- Elise Reiman, from a 1931 newspaper
- Born: Olga Elise Reiman October 17, 1911 Terre Haute, Indiana, U.S.
- Died: August 26, 1993 (aged 81) Boston, Massachusetts, U.S.
- Other name: Elise Reiman Hotchkiss
- Occupations: ballet dancer; dance educator;
- Spouse: Charles Varner Hotchkiss ​ ​(m. 1951; died 1963)​

= Elise Reiman =

American ballet dancer and educator

Olga Elise Reiman (October 17, 1911 – August 26, 1993) was an American ballet dancer and dance educator. After starting her career working with choreographer Adolph Bolm, she danced at the American Ballet and Ballet Society, both forerunners of the New York City Ballet, and originated several roles for choreographer George Balanchine. Reiman taught at Balanchine's School of American Ballet between 1945 and 1953 and from 1964 until her death.

==Early life and education==
Reiman was born in Terre Haute, Indiana, the daughter of Ewald E. Reiman and Olga Paulini Reiman. Her father was a bank president. In childhood she studied dance with Ernestine Myers. She later studied under Adolph Bolm in San Francisco. In 1934, Reiman started attending classes at the School of American Ballet in New York, co-founded by choreographer George Balanchine, during the school's second term.

==Career==
Reiman began her career working with Bolm, and created roles in his ballets Apollon Musagète (1928), as Calliope, and Mechanical Ballet (1931). In 1930, she spent six months in Europe and performed as a guest artist, including at a garden party at Windsor Castle before the King and Queen.

Between 1935 and 1936, she danced at the American Ballet, co-founded by Balanchine and Lincoln Kirstein. She created a role in the first ballet Balanchine choreographed in the United States, Serenade, followed by Reminiscence, Transcendance and Alma Mater (all 1935), the latter performed on Broadway. Also in 1935, she performed in the American premiere of Balanchine's Mozartiana. During this period, due to American Ballet's association with the Metropolitan Opera, she also danced in opera ballets that featured choreography by Balanchine, including Delibes's Lakmé, Hageman's Caponsacchi and Ponchielli's La Gioconda. In 1937, Reiman danced in the first revival of Balanchine's Apollo as Terpsichore.

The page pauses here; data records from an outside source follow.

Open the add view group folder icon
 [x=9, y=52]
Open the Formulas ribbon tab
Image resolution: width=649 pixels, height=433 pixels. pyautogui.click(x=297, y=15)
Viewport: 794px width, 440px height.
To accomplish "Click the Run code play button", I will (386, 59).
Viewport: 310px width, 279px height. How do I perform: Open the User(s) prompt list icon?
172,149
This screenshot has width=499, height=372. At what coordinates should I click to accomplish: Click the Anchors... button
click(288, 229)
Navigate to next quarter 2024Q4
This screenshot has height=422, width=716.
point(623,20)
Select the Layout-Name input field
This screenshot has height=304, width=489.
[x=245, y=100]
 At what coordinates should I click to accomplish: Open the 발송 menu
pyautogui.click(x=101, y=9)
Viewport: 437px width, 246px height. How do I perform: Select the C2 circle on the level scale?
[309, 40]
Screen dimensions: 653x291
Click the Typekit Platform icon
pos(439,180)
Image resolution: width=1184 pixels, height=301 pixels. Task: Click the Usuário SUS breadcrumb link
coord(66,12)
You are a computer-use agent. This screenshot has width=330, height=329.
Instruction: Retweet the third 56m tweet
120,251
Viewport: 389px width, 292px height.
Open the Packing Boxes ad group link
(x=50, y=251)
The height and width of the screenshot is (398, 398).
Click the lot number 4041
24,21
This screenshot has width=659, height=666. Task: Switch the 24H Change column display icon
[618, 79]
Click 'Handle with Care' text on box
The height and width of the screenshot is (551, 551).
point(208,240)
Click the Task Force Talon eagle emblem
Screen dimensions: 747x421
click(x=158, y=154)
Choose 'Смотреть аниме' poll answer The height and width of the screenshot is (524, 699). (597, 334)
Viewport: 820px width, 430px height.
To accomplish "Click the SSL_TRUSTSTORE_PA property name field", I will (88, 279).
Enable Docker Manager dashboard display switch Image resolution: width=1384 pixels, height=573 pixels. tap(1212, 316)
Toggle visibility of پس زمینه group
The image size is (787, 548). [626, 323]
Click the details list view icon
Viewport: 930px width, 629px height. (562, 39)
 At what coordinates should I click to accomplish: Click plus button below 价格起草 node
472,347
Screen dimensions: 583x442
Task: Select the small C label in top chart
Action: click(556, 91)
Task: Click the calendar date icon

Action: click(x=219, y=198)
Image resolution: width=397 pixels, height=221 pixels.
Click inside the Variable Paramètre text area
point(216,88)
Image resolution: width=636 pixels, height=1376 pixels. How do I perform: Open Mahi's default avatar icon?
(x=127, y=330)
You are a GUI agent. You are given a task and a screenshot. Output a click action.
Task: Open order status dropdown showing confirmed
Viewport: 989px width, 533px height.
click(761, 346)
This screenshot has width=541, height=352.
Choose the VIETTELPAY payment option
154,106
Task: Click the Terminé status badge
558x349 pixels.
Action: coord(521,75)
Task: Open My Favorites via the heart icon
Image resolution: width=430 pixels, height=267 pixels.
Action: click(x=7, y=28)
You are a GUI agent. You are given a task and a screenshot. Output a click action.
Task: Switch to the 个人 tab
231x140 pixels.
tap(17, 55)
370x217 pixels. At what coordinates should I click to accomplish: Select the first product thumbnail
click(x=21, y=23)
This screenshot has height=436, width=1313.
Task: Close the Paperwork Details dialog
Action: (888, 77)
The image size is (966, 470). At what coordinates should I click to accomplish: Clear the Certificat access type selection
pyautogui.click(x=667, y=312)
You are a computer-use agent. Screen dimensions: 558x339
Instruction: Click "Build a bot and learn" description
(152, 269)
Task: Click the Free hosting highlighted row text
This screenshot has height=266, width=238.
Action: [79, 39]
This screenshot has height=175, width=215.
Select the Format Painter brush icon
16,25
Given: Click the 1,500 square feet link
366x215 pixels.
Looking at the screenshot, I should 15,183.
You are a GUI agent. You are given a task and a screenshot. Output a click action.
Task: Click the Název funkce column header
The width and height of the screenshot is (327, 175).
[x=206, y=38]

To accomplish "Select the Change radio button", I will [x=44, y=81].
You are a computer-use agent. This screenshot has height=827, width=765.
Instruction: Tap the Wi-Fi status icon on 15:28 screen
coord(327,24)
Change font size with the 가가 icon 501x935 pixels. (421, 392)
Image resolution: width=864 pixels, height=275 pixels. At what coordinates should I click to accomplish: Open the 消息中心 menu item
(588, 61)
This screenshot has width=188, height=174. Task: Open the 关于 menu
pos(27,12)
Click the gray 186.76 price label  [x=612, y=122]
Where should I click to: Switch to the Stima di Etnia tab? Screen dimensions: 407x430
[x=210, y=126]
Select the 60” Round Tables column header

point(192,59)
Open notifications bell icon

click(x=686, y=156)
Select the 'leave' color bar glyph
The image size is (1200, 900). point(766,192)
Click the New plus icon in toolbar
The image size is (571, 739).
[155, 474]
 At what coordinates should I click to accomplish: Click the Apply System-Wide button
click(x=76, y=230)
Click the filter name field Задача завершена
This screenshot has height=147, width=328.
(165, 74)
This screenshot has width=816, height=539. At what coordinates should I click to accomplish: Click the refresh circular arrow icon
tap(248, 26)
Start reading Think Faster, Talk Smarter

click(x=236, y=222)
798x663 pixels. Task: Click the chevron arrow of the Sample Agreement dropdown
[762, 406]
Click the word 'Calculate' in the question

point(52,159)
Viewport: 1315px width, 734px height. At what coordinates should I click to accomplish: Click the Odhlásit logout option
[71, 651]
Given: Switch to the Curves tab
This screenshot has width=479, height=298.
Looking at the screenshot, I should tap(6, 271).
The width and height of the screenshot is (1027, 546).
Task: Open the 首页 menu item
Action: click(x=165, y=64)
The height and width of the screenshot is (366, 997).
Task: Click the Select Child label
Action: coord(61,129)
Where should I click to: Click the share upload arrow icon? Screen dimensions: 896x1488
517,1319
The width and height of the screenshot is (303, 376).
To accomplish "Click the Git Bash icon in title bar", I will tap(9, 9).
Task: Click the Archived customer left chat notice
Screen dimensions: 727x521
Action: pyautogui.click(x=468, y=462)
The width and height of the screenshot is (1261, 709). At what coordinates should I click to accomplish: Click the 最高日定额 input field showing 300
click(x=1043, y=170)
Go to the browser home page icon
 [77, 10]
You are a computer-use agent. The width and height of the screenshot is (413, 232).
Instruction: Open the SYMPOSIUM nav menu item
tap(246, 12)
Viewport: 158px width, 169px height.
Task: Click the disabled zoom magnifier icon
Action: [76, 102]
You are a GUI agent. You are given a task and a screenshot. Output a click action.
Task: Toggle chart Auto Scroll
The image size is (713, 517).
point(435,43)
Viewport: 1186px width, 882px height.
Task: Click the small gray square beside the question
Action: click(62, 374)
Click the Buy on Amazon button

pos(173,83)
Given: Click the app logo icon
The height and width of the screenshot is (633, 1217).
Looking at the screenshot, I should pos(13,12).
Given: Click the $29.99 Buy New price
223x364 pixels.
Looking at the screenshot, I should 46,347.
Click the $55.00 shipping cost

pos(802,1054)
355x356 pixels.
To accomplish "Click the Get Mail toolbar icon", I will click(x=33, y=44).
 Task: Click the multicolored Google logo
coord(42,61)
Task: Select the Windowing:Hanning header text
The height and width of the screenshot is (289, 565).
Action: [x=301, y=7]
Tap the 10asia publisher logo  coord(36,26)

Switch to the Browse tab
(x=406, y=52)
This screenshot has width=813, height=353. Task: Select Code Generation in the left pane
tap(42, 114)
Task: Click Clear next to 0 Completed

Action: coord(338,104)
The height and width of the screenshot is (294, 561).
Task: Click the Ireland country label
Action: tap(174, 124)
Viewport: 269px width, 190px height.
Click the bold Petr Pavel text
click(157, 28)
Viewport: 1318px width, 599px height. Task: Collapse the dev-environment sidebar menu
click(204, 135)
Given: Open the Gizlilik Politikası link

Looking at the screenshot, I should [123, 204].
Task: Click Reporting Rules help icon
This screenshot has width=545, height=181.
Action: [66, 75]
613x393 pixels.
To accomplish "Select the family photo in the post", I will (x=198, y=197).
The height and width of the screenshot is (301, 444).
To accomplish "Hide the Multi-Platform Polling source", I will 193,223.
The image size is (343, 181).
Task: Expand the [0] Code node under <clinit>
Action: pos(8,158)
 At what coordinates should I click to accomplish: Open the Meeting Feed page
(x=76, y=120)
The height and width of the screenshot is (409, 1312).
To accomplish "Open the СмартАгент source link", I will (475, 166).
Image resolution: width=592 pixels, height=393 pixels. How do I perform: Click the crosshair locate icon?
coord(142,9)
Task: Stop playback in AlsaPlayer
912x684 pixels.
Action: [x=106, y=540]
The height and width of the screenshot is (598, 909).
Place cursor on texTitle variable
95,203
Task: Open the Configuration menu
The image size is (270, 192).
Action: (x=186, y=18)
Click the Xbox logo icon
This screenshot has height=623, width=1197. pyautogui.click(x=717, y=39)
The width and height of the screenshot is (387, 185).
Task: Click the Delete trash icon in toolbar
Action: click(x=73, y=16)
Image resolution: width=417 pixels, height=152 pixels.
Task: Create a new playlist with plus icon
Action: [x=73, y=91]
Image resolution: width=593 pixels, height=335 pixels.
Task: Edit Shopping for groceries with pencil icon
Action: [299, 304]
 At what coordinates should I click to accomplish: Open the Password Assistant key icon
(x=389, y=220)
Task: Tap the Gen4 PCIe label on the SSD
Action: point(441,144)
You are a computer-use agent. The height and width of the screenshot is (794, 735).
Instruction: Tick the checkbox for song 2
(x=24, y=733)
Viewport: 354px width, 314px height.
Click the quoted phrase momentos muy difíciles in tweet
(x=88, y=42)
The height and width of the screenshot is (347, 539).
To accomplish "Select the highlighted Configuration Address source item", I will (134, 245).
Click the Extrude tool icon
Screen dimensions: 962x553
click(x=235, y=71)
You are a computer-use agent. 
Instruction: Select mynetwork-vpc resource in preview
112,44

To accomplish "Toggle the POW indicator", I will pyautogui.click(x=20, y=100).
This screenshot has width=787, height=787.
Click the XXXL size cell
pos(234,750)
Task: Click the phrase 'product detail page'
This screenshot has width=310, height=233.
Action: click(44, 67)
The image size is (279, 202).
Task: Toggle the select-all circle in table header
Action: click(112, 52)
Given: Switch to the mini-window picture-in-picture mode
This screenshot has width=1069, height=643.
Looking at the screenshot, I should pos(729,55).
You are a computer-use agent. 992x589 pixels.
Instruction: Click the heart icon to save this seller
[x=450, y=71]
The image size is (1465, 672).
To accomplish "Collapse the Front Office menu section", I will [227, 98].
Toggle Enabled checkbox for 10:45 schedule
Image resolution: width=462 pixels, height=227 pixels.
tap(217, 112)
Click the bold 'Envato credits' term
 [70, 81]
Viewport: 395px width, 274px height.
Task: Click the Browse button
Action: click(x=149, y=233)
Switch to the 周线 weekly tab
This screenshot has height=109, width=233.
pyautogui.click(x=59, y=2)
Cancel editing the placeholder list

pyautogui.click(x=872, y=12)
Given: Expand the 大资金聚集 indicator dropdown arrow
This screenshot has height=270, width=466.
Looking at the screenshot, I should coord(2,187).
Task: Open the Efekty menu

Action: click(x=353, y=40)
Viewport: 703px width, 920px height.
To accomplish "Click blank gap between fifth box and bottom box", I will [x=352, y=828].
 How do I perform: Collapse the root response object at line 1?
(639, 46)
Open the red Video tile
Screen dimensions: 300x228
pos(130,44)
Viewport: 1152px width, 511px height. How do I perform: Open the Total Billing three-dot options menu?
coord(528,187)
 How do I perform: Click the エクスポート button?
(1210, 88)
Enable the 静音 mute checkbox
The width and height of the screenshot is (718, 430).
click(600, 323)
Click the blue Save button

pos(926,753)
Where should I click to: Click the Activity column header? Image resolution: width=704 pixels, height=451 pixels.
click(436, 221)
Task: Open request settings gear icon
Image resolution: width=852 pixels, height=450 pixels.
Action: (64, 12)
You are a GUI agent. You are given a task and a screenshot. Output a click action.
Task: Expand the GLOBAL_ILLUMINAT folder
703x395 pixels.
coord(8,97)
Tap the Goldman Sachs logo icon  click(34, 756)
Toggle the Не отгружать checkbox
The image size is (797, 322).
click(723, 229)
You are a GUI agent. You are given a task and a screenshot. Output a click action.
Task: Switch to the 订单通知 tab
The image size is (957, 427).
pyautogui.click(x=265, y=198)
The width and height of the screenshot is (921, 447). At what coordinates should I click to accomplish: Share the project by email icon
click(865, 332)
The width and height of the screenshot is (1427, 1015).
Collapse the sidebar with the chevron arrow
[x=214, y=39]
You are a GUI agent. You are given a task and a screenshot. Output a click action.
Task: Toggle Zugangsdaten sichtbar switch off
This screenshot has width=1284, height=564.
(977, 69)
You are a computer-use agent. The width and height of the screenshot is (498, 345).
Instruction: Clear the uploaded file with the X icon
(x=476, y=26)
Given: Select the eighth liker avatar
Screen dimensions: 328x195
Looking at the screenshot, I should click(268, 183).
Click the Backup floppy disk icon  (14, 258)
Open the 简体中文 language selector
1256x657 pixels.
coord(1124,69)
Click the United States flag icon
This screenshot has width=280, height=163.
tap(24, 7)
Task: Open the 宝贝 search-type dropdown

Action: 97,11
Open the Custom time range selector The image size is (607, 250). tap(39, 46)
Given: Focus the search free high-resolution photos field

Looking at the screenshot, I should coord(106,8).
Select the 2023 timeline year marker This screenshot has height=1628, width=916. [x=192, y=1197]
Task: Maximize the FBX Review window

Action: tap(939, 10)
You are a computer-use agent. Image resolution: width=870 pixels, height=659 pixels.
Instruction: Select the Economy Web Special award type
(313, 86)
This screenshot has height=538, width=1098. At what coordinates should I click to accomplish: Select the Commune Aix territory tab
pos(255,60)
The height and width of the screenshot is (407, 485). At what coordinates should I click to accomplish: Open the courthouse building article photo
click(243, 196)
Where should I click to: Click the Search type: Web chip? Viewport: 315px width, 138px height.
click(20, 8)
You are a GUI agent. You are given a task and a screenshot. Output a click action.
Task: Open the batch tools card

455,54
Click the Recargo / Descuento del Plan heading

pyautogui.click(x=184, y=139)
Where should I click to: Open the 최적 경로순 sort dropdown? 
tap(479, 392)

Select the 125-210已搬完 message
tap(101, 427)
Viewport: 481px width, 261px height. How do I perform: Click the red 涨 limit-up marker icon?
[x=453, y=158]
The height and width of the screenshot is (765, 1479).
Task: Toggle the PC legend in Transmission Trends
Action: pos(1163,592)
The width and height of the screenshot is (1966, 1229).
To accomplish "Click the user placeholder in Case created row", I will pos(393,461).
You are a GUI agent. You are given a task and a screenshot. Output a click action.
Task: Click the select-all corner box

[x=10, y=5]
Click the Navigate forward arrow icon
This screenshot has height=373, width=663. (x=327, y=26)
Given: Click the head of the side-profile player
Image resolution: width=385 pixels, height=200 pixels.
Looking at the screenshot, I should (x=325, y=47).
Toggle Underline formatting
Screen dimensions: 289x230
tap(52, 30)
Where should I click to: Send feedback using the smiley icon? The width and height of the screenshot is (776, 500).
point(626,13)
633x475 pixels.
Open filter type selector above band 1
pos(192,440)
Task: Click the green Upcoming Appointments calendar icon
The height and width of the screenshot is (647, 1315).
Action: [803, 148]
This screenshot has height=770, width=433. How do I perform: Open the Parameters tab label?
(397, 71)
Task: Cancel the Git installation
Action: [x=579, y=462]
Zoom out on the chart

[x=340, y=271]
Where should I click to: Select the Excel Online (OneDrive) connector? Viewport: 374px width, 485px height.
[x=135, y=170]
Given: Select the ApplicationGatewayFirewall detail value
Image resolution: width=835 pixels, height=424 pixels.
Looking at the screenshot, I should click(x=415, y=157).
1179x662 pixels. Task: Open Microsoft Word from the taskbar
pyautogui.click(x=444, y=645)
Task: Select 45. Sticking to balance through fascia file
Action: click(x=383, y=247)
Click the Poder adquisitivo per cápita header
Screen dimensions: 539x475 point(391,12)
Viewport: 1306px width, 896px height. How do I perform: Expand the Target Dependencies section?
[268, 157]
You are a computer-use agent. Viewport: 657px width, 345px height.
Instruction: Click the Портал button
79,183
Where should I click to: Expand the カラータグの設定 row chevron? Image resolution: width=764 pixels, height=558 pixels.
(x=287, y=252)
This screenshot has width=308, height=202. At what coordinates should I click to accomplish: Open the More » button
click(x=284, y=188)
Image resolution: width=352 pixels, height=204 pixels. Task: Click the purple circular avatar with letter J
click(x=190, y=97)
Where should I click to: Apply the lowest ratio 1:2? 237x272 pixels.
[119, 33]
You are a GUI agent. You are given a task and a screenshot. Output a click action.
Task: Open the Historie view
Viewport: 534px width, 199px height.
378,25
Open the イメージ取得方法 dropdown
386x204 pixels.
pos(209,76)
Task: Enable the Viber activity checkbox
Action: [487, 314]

After Balanchine moved to the West Coast in 1938, Reiman remained in New York, and performed in Broadway shows throughout the early 1940s, including Liberty Jones (1941), The Lady Comes Across and Rosalinda (both 1942). In 1945, Reiman was recruited to teach junior students at the School of American Ballet, and became the first alumna to teach at the school.

In 1946, Reiman joined the Ballet Society, co-founded by Balanchine and Kirstein, after the former's return to New York. On November 20, the company's first performance, Reiman originated roles in Balanchine's The Four Temperaments, in which she danced in the second theme opposite Lew Christensen, and The Spellbound Child. In 1947, she originated roles in Balanchine's Divertimento (now known as Haieff Divertimento), John Taras's The Minotaur and William Dollar's Highland Fling. In 1948, she appeared in the American premiere of Balanchine's Symphony in C, in which she danced in the fourth movement alongside Christensen. Later that year, after Balanchine and Kirstein founded the New York City Ballet, she retired from performing.

Reiman left the School of American Ballet in 1953, but returned in 1964, after her husband's sudden death and at Balanchine's invitation. She taught children's and beginning pointe classes. In 1992, she was awarded the school's Mae L. Wien Faculty Award for distinguished service. She continued teaching at the school until her death in 1993. Fellow Balanchine ballerina Maria Tallchief called Reiman "the bridge between generations, an important connection... She understood his passion for the classical principles he learned at the Imperial Ballet School in St. Petersburg and brought to this country. She was part of the line of succession".

==Personal life==
Reiman married Charles Varner Hotchkiss in 1951; he died in 1963.

On August 26, 1993, Reiman died from an aneurysm, in Boston, at age 81.